Flashback to Tuscany - Pizza Time

(This is the third in a series on cooking in Tuscany.  Part 1 here.  Part 2 here)

From time to time I like to reminisce about certain cooking or dining experiences we've had while traveling.  Our Tuscan trip in '09 is ripe for this, for we rented a villa for a week, and did lots of cooking en suite, as well as relaxing and enjoying the wonderful views of the countryside, as well as the dreamy, bucolic confines of the villa and its grounds.

One day while shopping at the local market, I saw an Italian version of the Chef Boyardee pizza kits I used to enjoy making as a child.  I couldn't resist picking one up, as I figured it would be a fun and simple way to make a lunch one day during our stay in the villa.
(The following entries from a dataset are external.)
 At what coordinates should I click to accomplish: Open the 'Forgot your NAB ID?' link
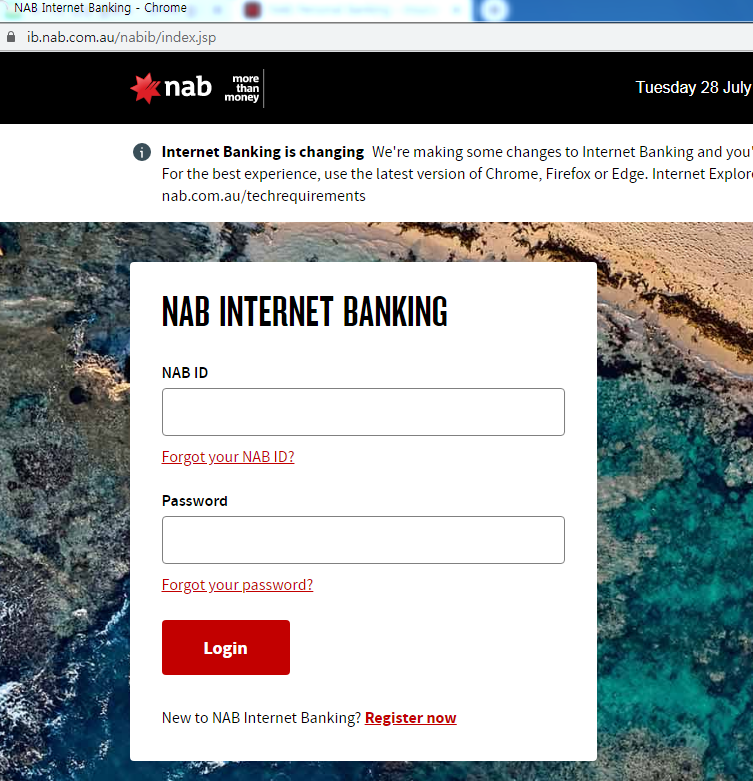pyautogui.click(x=228, y=457)
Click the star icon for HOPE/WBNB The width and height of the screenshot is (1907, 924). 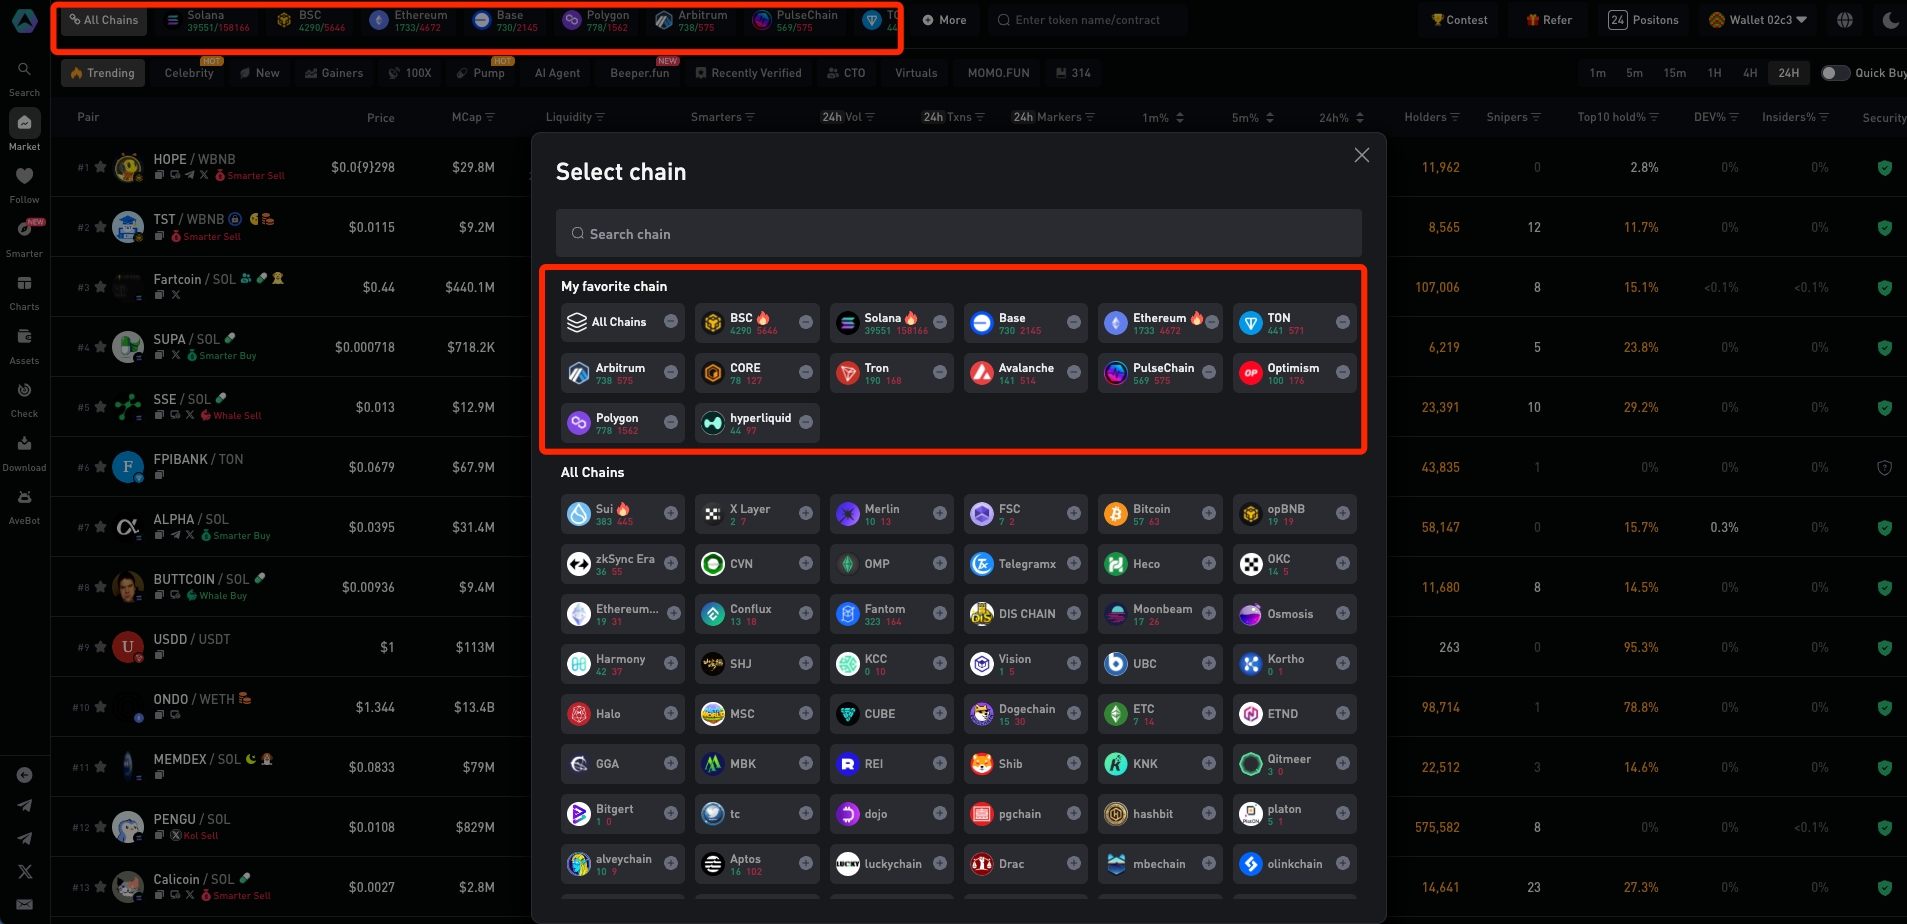100,167
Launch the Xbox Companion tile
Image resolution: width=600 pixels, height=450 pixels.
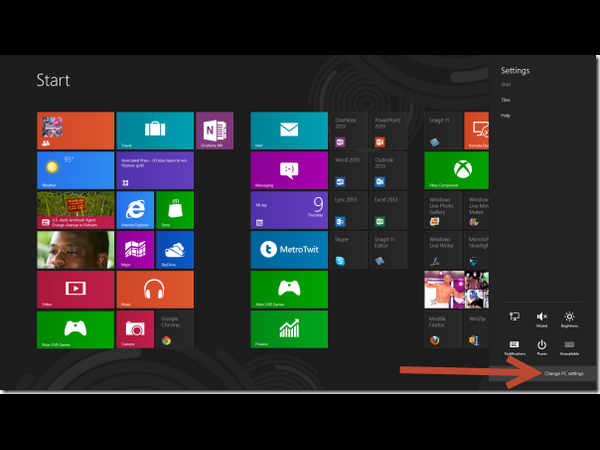click(x=456, y=170)
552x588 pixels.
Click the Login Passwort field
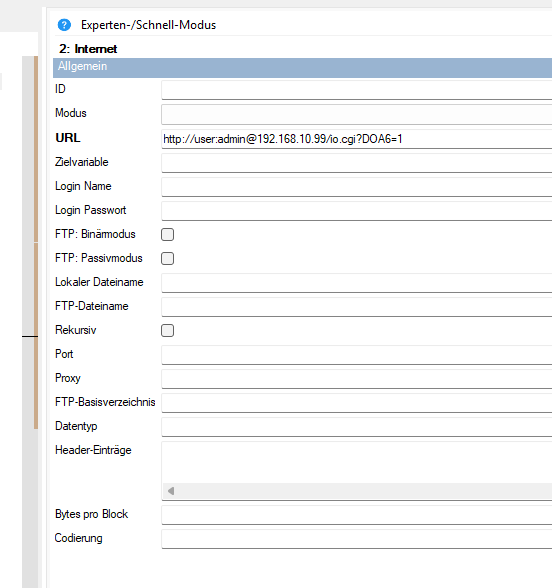coord(357,211)
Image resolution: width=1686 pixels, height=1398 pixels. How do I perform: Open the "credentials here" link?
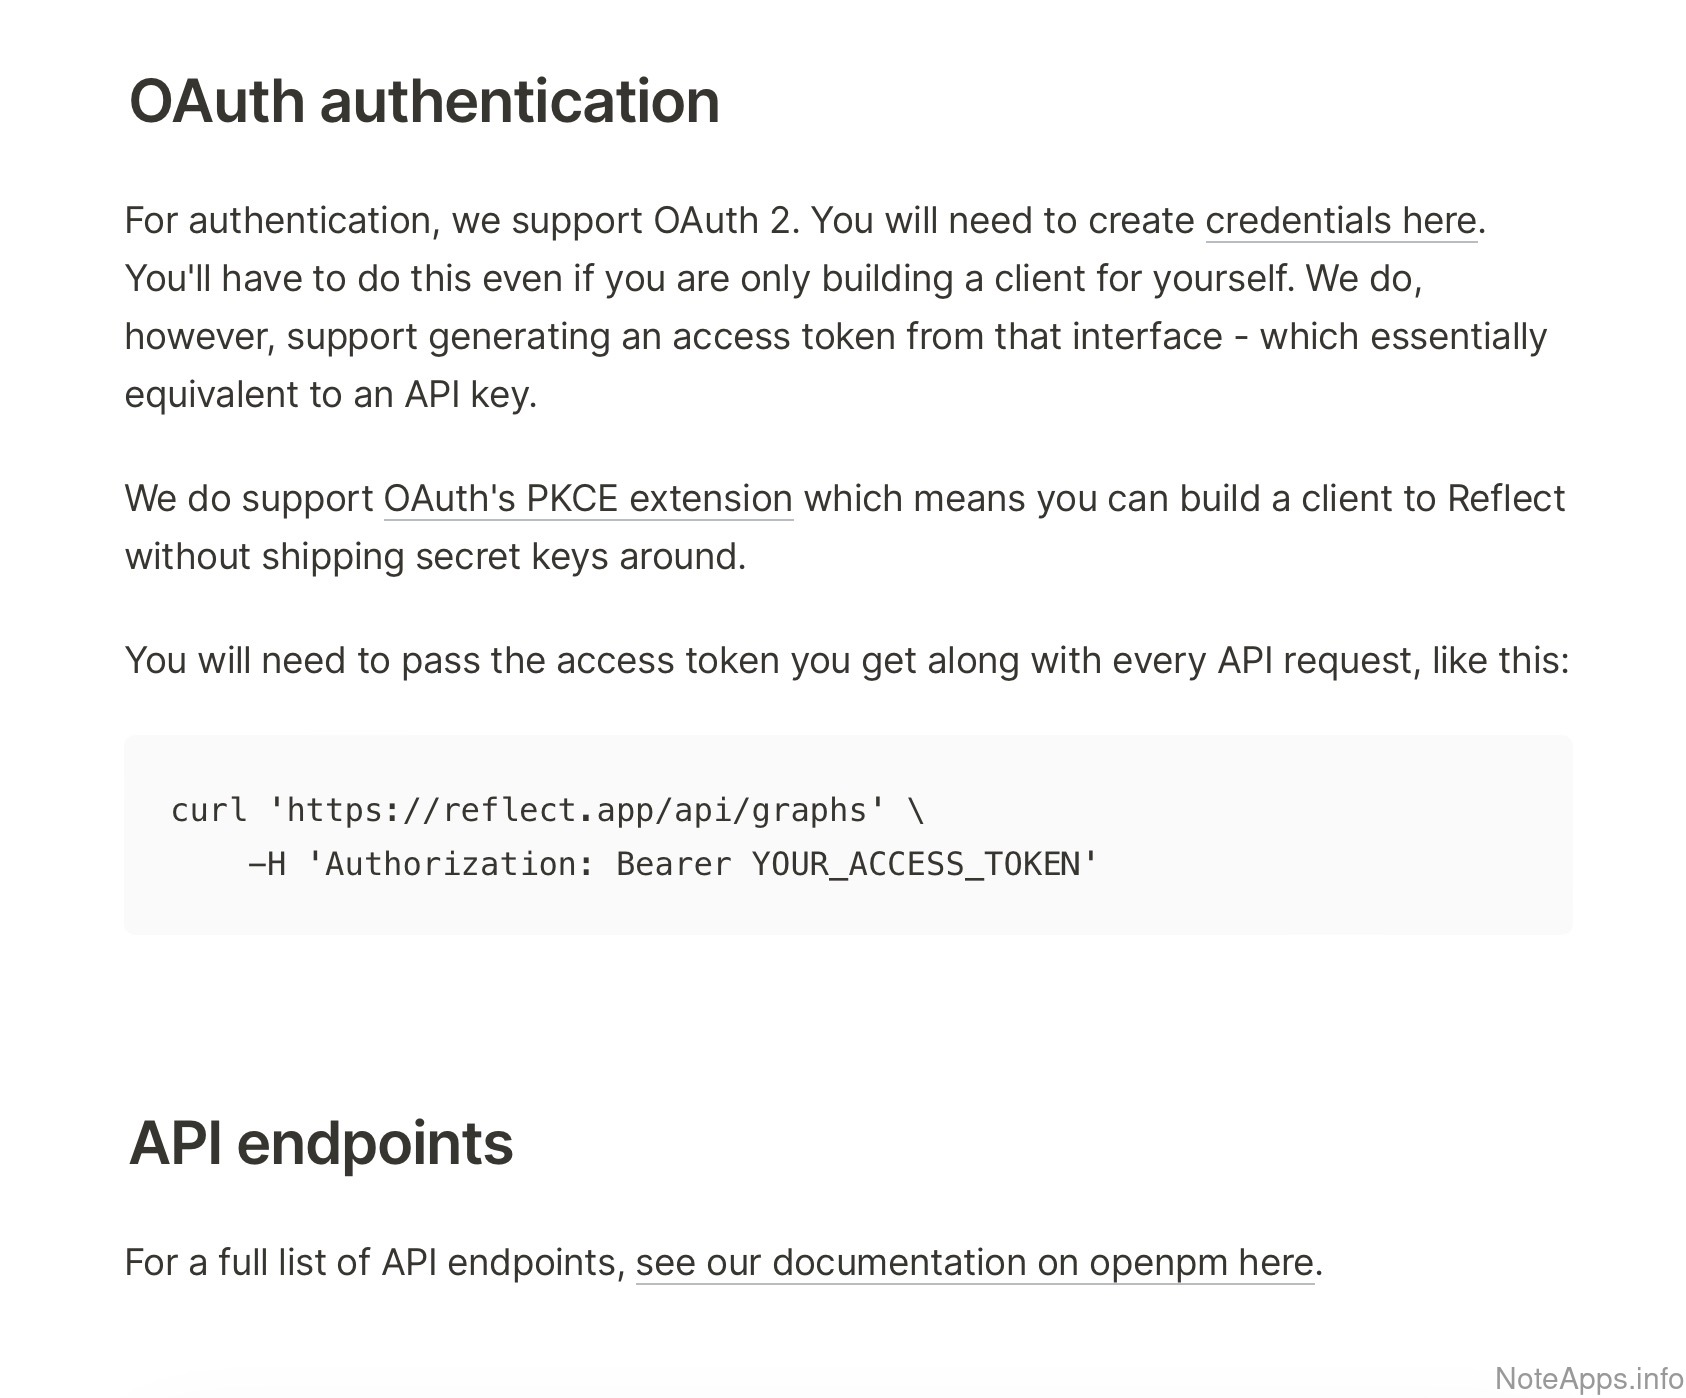pos(1340,221)
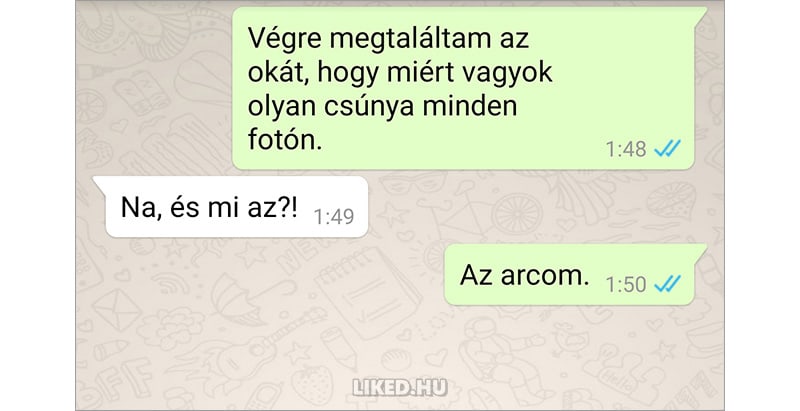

The kit was similar to the ones we have here, with a packet of dough mix and a can of sauce.  While it contained no cheese, it did have a little seasoning packet which seemed to be mainly oregano.  Also present was a Carta Da Forno, which was basically a piece of parchment paper on which the pizza was meant to be baked.  I'm sure the makers intended this to be placed on a metal baking sheet, but, since we didn't have one, the Carta Da Forno went directly on the oven rack.  Also present in the little pack was a paper cup which could be used to measure out a one cup measure.  It was pretty handy to have as well, as the villa kitchen had no measuring cups.  I mixed up the dough, let it rise, then spread it out on the CDF to form the beginnings of a pie.

The can of 'sauce' turned out to be mainly chopped tomatoes in a bit of sauce that didn't do much to cover the pizza dough.  Luckily, we had some additional tomato puree that I'd bought on a whim, as well as some little grape tomatoes and green olives that we sliced and added to the pie.

And of course we couldn't go without cheese.  Luckily, we'd picked up some of the delicious local Pecorino-Romano, as well as some mozzarella, which we shredded and added to the pie.

Below, our little cramped but cozy kitchen, where several good meals were prepared.

The pizza, ready for the oven.

And, voila, fifteen minutes later, a perfectly baked pie.

Certainly it was nothing to rival Naples or New York City, but it made for a festive lunch nonetheless.

Particularly with a little wine accompanying it!

And afterwards, nothing left to do but finish the wine and enjoy the lovely Tuscan views of the nearby vineyards.

Until next time,

When the moon hits your eye like a big pizza pie, that's amore!